— Begin Extracted data —

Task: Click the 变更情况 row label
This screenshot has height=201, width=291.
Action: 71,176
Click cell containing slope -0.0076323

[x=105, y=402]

— End Extracted data —

Instructions to follow: Rewrite the lines above so that "row label" becomes "row header", leaving the rest untouched.

Output:
Task: Click the 变更情况 row header
This screenshot has height=201, width=291.
Action: 71,176
Click cell containing slope -0.0076323

[x=105, y=402]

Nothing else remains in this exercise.